_INSTRUCTION_
From the records below, rewrite the lines starting at the one containing "Describe the element at coordinates (1762, 712)" and ending at the one containing "Options is located at coordinates (430, 875)." as a JSON list of strings, one string per line, leaving out blank lines.

_MATERIAL SHOWN_
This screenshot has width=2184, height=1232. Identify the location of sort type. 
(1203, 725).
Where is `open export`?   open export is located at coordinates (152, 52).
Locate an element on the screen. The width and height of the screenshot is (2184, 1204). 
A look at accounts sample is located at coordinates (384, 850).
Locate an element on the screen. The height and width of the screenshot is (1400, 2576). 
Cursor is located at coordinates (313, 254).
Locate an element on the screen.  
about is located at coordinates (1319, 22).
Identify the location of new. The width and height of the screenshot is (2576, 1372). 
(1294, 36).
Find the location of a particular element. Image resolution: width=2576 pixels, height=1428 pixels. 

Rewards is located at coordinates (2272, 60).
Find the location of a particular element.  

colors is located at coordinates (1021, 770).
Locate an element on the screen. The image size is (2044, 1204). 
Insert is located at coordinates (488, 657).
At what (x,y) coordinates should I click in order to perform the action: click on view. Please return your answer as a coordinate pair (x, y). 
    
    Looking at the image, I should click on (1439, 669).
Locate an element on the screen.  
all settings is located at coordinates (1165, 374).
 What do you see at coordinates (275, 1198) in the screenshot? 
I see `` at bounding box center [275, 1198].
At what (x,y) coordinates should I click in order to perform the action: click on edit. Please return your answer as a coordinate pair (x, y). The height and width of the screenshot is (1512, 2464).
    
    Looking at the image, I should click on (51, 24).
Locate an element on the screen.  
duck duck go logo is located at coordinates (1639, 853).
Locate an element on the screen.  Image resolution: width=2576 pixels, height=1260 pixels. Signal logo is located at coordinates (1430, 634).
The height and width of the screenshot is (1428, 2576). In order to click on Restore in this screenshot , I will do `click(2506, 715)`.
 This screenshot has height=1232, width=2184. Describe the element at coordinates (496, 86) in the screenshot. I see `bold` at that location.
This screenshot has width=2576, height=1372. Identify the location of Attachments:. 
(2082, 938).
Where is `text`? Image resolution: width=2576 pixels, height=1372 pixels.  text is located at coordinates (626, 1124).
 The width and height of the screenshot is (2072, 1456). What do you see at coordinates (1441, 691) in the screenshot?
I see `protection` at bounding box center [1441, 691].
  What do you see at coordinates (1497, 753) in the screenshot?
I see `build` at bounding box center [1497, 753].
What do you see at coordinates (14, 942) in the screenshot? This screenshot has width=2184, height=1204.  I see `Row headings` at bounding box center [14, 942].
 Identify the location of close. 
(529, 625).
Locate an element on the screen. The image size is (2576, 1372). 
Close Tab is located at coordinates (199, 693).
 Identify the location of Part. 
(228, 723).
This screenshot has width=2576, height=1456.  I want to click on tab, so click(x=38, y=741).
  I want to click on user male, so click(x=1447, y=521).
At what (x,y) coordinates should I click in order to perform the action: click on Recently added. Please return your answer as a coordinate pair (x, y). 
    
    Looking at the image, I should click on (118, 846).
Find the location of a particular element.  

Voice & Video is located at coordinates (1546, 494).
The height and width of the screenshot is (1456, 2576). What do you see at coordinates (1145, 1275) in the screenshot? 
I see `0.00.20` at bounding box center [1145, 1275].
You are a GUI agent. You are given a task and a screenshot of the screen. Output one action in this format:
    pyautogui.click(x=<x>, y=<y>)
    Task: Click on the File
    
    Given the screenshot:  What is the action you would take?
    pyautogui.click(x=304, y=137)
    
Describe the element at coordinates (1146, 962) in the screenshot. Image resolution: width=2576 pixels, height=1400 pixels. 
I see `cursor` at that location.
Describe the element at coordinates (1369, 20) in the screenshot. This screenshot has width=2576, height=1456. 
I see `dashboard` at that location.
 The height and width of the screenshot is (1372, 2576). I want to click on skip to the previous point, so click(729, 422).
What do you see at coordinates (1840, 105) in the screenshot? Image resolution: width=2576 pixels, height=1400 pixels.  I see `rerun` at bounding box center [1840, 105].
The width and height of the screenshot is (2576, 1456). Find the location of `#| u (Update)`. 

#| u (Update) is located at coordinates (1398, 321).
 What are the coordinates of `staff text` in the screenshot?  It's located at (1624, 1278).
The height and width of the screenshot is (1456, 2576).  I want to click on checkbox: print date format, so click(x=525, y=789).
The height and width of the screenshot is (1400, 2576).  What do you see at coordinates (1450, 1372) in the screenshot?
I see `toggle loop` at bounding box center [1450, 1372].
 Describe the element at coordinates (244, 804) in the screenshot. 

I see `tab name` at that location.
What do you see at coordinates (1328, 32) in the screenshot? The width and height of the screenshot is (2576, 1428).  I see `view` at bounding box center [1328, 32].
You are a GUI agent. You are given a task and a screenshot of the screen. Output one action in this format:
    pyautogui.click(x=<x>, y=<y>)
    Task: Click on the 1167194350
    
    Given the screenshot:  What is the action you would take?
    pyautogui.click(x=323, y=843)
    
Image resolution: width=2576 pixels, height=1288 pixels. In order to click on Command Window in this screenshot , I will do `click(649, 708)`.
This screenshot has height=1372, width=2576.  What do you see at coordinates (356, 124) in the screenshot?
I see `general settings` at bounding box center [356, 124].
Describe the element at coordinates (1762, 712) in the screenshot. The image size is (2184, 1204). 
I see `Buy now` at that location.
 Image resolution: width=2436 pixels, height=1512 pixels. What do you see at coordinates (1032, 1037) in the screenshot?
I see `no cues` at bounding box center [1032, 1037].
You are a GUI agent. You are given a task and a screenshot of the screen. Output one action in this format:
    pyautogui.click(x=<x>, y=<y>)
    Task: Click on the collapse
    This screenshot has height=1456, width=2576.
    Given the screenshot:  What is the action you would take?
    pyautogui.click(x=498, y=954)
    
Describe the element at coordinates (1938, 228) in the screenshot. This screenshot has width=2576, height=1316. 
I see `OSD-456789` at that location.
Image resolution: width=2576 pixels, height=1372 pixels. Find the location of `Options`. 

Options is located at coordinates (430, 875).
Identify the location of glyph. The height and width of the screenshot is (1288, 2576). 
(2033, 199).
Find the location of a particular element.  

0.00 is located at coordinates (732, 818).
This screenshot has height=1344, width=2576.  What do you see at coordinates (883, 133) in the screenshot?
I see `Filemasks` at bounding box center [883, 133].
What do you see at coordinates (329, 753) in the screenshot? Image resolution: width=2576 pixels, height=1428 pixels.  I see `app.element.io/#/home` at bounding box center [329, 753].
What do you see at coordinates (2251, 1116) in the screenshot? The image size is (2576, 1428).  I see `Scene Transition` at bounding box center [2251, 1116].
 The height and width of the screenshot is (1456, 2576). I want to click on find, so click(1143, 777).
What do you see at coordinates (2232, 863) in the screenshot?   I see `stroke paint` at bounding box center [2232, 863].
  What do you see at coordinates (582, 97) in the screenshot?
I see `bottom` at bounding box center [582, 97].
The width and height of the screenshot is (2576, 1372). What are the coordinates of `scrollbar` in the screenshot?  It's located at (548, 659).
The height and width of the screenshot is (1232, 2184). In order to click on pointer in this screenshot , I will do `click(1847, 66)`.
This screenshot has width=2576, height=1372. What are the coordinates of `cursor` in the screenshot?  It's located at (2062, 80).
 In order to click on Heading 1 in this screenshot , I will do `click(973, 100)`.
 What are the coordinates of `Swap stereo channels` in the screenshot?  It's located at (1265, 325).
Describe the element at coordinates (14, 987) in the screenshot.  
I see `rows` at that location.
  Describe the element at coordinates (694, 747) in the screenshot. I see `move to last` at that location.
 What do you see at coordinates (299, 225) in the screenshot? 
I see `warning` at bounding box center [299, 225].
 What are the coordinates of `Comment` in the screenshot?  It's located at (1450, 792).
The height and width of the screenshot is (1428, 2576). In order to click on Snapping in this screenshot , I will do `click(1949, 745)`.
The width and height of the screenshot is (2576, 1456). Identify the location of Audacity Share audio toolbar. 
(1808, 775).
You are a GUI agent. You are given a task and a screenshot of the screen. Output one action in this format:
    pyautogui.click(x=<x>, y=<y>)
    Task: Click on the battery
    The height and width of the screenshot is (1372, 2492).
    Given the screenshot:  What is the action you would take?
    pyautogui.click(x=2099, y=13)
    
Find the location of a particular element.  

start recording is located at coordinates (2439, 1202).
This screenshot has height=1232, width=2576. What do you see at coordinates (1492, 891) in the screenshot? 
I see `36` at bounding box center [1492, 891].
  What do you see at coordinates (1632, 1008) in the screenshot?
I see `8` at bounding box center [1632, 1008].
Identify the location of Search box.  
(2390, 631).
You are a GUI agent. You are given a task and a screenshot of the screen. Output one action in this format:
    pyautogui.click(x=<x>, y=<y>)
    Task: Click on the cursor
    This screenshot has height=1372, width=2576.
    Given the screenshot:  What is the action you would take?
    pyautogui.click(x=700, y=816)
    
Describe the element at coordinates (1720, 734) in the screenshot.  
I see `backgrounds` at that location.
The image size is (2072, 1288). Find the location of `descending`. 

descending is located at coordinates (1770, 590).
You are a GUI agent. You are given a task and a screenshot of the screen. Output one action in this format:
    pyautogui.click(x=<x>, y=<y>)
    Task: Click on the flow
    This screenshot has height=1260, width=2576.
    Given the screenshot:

_FINAL RESULT_
[
  "Describe the element at coordinates (1762, 712) in the screenshot. The image size is (2184, 1204). ",
  "I see `Buy now` at that location.",
  " Image resolution: width=2436 pixels, height=1512 pixels. What do you see at coordinates (1032, 1037) in the screenshot?",
  "I see `no cues` at bounding box center [1032, 1037].",
  "You are a GUI agent. You are given a task and a screenshot of the screen. Output one action in this format:",
  "    pyautogui.click(x=<x>, y=<y>)",
  "    Task: Click on the collapse",
  "    This screenshot has height=1456, width=2576.",
  "    Given the screenshot:  What is the action you would take?",
  "    pyautogui.click(x=498, y=954)",
  "Describe the element at coordinates (1938, 228) in the screenshot. This screenshot has width=2576, height=1316. ",
  "I see `OSD-456789` at that location.",
  "Image resolution: width=2576 pixels, height=1372 pixels. Find the location of `Options`. ",
  "Options is located at coordinates (430, 875)."
]